**Required actions**
1. Check (a), (b), and (c) against the differentiation text below. For each, answer yes or no and quote the words from the text that decide it.
(a) The solution to Question 1 starts by simplifying the function.
(b) The three results named in the text are the product rule, the quotient rule, and the power rule.
(c) The text says the three results handle more exotic kinds of differentiation.
2. According to the differentiation text below, which two rules are named before the chain rule?
3. Pick up the differentiation text below after its last sentence and carry it on.

**Given text**
------------------------------------
Exploiting the Trifecta

Big Idea

Three powerful results in differentiation handle more exotic kinds of differentiation, the product rule:

$\displaystyle \frac{\mathrm d}{\mathrm dx}(uv) = v \cdot \frac{\mathrm du}{\mathrm dx} + u \cdot \frac{\mathrm dv}{\mathrm dx},$

the quotient rule:

$\displaystyle \frac{\mathrm d}{\mathrm dx} \left(\frac uv \right) = \frac{\displaystyle v \cdot \frac{\mathrm du}{\mathrm dx} - u \cdot \frac{\mathrm dv}{\mathrm dx}}{v^2},$

and the chain rule: if $y = f(u)$ , then

$\displaystyle \frac{\mathrm d}{\mathrm dx}(f(u)) = f'(u) \cdot \frac{\mathrm du}{\mathrm dx} \quad \iff \quad \frac{\mathrm dy}{\mathrm dx}=\frac{\mathrm dy}{\mathrm du} \cdot \frac{\mathrm du}{\mathrm dx}.$

Questions

Question 1. Evaluate $\displaystyle \frac{\mathrm d}{\mathrm dx} (2^{2x} \cdot \sqrt{16x} \cdot \ln(x^8))$ .

(Click for Solution)

Solution. We first simplify the function

$\begin{aligned} 2^{2x} \cdot \sqrt{16x} \cdot \ln(x^8) &= 4^x \cdot 4x^{1/2} \cdot 8 \ln(x) \\ &= 32 \cdot x^{1/2} \cdot 4^x \cdot \ln(x).\end{aligned}$

Apply the product rule once to obtain

$\begin{aligned} \frac{\mathrm d}{\mathrm dx}(x^{1/2} \cdot 4^x) &= 4^x \cdot \frac{\mathrm d}{\mathrm dx}(x^{1/2}) + x^{1/2} \cdot \frac{\mathrm d}{\mathrm dx}(4^x).\end{aligned}$

Apply the product rule on the original function to obtain

$\begin{aligned} & \frac{\mathrm d}{\mathrm dx} (2^{2x} \cdot \sqrt{16x} \cdot \ln(x^8)) \\ &= 32 \cdot \frac{\mathrm d}{\mathrm dx} ((x^{1/2} \cdot 4^x) \cdot \ln(x))\\ &= 32 \cdot \left( \ln(x) \cdot \frac{\mathrm d}{\mathrm dx}(x^{1/2} \cdot 4^x) + x^{1/2} \cdot 4^x \cdot \frac{\mathrm d}{\mathrm dx}(\ln(x)) \right) \\ &= 32 \cdot \left( \ln(x) \cdot \left( 4^x \cdot \frac{\mathrm d}{\mathrm dx}(x^{1/2}) + x^{1/2} \cdot \frac{\mathrm d}{\mathrm dx}(4^x) \right) + x^{1/2} \cdot 4^x \cdot \frac{\mathrm d}{\mathrm dx}(\ln(x)) \right) \\ &= 32 \cdot \left( 4^x \cdot \ln(x) \cdot \frac{\mathrm d}{\mathrm dx}(x^{1/2}) + x^{1/2} \cdot \ln(x) \cdot \frac{\mathrm d}{\mathrm dx}(4^x) + x^{1/2} \cdot 4^x \cdot \frac{\mathrm d}{\mathrm dx}(\ln(x)) \right) \\ &= 32 \cdot \left( 4^x \cdot \ln(x) \cdot \frac 12 x^{-1/2} + x^{1/2} \cdot \ln(x) \cdot 4^x \ln (4) + x^{1/2} \cdot 4^x \cdot \frac 1x \right) \\ &= 16 \cdot 4^x \cdot x^{-1/2} \cdot ( \ln(x) + 2x \cdot \ln(x) \cdot \ln (4) + 2 ).\end{aligned}$

Question 2. Evaluate $\displaystyle \frac{\mathrm d}{\mathrm dx} \left(\sin \left( \frac{1}{\sin(x^2)} - \sin^{-1}(x^3) \right) \right)$ .
------------------------------------
**Data**
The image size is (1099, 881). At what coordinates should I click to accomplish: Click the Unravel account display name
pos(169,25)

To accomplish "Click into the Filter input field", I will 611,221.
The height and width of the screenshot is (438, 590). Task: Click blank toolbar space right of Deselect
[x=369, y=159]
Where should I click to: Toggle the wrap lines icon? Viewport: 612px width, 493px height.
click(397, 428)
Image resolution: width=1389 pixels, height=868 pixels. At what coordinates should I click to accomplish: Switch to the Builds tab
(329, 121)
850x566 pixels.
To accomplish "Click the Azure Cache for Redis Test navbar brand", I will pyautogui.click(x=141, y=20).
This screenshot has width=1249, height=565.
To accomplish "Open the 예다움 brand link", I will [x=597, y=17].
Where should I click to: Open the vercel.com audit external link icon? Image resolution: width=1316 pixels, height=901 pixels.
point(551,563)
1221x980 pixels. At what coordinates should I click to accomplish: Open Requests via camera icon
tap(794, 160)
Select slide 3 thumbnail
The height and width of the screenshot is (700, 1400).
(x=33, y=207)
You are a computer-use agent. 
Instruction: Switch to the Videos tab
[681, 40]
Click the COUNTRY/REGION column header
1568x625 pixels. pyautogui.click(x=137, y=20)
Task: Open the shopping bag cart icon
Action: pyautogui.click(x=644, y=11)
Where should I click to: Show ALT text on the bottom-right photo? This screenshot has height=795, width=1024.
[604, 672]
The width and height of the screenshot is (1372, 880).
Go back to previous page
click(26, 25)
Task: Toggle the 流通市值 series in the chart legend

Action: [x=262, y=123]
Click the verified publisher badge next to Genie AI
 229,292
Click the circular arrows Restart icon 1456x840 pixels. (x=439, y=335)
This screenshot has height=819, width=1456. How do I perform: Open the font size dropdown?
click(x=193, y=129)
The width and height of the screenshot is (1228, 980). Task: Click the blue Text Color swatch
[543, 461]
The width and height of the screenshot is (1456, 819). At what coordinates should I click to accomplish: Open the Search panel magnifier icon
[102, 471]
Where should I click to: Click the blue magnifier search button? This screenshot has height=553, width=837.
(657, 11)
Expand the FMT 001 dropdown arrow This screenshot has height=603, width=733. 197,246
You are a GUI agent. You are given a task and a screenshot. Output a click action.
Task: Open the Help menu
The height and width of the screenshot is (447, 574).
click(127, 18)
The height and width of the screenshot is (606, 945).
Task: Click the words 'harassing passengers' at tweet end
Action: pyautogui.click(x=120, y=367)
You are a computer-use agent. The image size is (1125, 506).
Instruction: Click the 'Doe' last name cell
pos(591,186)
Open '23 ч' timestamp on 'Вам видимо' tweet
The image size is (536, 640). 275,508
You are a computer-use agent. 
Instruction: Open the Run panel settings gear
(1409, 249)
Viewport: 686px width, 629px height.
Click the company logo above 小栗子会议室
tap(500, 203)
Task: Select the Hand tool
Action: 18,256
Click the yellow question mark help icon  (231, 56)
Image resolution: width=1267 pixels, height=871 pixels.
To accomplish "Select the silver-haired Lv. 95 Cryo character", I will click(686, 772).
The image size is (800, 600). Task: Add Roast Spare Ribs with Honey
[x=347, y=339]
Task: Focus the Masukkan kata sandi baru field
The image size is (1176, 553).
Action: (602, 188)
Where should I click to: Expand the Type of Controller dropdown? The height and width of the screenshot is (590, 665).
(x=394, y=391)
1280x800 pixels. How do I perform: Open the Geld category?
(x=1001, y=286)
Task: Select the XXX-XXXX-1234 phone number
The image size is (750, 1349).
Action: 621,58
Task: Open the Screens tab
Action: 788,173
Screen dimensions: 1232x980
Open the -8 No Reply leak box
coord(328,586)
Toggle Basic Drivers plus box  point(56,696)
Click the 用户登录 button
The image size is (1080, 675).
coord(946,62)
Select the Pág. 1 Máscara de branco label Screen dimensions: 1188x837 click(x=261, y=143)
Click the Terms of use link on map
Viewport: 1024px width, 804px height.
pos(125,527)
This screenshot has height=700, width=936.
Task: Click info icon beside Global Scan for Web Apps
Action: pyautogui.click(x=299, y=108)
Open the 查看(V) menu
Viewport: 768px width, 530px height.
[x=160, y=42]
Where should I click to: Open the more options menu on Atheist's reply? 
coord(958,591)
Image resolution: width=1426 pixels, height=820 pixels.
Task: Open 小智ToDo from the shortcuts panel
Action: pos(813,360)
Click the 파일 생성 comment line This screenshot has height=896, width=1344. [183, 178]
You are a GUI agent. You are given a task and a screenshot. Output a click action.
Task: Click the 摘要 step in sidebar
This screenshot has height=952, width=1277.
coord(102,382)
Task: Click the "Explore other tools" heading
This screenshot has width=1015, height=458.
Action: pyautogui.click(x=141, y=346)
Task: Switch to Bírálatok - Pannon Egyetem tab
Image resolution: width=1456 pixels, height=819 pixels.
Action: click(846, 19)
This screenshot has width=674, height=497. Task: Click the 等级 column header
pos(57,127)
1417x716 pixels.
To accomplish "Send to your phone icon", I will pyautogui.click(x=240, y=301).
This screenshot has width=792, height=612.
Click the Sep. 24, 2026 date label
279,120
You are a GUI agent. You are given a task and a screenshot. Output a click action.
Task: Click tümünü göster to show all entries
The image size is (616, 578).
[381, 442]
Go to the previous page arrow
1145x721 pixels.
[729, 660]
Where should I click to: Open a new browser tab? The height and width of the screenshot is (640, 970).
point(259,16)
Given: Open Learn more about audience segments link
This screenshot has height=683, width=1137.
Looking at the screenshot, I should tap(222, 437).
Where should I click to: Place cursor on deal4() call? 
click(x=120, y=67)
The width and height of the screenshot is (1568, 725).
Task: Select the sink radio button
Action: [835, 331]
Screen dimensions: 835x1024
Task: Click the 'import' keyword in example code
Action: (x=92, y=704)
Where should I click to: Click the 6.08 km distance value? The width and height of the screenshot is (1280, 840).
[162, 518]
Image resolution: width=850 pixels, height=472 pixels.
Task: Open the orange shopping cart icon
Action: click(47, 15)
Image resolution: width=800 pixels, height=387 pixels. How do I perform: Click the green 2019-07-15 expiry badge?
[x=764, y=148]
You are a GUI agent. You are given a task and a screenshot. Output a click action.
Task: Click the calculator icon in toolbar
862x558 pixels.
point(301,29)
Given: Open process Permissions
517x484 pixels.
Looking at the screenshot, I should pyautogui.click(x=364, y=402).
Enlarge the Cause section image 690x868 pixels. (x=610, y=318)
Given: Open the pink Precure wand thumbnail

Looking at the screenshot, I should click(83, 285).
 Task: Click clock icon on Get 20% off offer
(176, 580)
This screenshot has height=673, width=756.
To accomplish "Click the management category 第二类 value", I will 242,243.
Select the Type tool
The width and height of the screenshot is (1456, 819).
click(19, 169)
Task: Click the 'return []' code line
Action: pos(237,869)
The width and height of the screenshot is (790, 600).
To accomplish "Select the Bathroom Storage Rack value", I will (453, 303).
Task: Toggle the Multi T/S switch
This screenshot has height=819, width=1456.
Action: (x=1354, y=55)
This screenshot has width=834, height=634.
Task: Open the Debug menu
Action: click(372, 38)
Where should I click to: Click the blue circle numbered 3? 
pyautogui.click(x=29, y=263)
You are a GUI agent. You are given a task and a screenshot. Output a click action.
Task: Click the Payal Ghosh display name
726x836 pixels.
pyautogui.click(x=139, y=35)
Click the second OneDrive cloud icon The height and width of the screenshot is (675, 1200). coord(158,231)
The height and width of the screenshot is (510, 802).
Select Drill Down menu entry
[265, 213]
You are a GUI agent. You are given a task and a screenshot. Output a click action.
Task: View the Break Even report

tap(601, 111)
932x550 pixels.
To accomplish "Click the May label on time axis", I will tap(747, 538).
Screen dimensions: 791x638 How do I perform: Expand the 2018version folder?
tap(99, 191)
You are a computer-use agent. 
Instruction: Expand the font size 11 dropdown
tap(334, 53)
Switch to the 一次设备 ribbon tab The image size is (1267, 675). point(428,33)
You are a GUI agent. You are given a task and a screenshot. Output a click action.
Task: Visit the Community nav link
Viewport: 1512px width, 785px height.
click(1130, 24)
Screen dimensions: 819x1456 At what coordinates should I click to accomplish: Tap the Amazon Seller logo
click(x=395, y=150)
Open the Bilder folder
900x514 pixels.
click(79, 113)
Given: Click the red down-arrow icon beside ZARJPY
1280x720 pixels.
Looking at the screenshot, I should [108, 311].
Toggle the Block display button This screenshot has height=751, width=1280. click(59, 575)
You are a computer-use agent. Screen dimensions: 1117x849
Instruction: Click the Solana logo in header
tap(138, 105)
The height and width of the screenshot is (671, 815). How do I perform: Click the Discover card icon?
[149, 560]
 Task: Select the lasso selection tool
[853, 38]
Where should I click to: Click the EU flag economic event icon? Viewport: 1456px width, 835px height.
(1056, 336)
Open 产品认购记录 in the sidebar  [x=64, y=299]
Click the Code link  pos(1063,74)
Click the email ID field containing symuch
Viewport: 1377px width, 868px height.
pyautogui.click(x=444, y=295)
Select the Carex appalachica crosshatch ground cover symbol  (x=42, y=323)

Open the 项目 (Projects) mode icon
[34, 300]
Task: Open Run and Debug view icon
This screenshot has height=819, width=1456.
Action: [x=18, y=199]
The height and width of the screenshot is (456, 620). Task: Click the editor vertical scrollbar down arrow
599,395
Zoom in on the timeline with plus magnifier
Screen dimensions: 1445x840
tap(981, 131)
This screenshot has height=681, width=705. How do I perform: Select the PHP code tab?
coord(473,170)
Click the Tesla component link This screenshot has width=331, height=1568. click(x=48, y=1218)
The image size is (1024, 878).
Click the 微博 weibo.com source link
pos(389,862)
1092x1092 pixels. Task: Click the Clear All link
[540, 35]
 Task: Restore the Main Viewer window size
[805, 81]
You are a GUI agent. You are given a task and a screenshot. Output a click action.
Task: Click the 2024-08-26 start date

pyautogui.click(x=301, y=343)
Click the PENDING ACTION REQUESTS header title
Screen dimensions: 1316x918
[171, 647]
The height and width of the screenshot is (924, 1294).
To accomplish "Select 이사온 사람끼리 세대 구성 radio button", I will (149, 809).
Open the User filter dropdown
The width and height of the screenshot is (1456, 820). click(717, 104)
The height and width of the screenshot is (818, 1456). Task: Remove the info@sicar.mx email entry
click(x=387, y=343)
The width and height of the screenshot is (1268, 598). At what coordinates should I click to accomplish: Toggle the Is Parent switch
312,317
------------------------------------
**Answers by task**
1.
(a) Yes: "We first simplify the function"
(b) No: "and the chain rule"
(c) Yes: "handle more exotic kinds of differentiation"

2. The product rule and the quotient rule.

3.
(Click for Solution)

Solution. Noting that $\sin^{-1} \neq \csc = 1/{\sin}$ , applying the chain rule repeatedly and carefully,

$\begin{aligned} &\frac{\mathrm d}{\mathrm dx} \left(\sin \left( \frac{1}{\sin(x^2)} - \sin^{-1}(x^3) \right) \right) \\ &= \cos \left( \frac{1}{\sin(x^2)} - \sin^{-1}(x^3) \right) \cdot \frac{\mathrm d}{\mathrm dx} \left( \frac{1}{\sin(x^2)} - \sin^{-1}(x^3) \right) \\ &= \cos \left( \frac{1}{\sin(x^2)} - \sin^{-1}(x^3) \right) \cdot \left( \frac{\mathrm d}{\mathrm dx} (\csc(x^2)) - \frac{\mathrm d}{\mathrm dx} (\sin^{-1}(x^2)) \right) \\ &= \cos \left( \frac{1}{\sin(x^2)} - \sin^{-1}(x^3) \right) \cdot \left( -\csc(x^2) \cot(x^2) \cdot \frac{\mathrm d}{\mathrm dx}(x^2) - \frac 1{\sqrt{1 - (x^3)^2}} \cdot \frac{\mathrm d}{\mathrm dx}(x^3) \right) \\ &= \cos \left( \frac{1}{\sin(x^2)} -\sin^{-1}(x^3) \right) \cdot \left( -\csc(x^2) \cot(x^2) \cdot 2x - \frac 1{\sqrt{1 - x^6}} \cdot 3x^2 \right) \\ &= \cos \left( \frac{1}{\sin(x^2)} - \sin^{-1}(x^3) \right) \cdot \left( -2x\csc(x^2) \cot(x^2) - \frac {3x^2}{\sqrt{1 - x^6}} \right). \end{aligned}$

Question 3. Evaluate $\displaystyle \frac{\mathrm d}{\mathrm dx}(x^x)$ .

(Click for Solution)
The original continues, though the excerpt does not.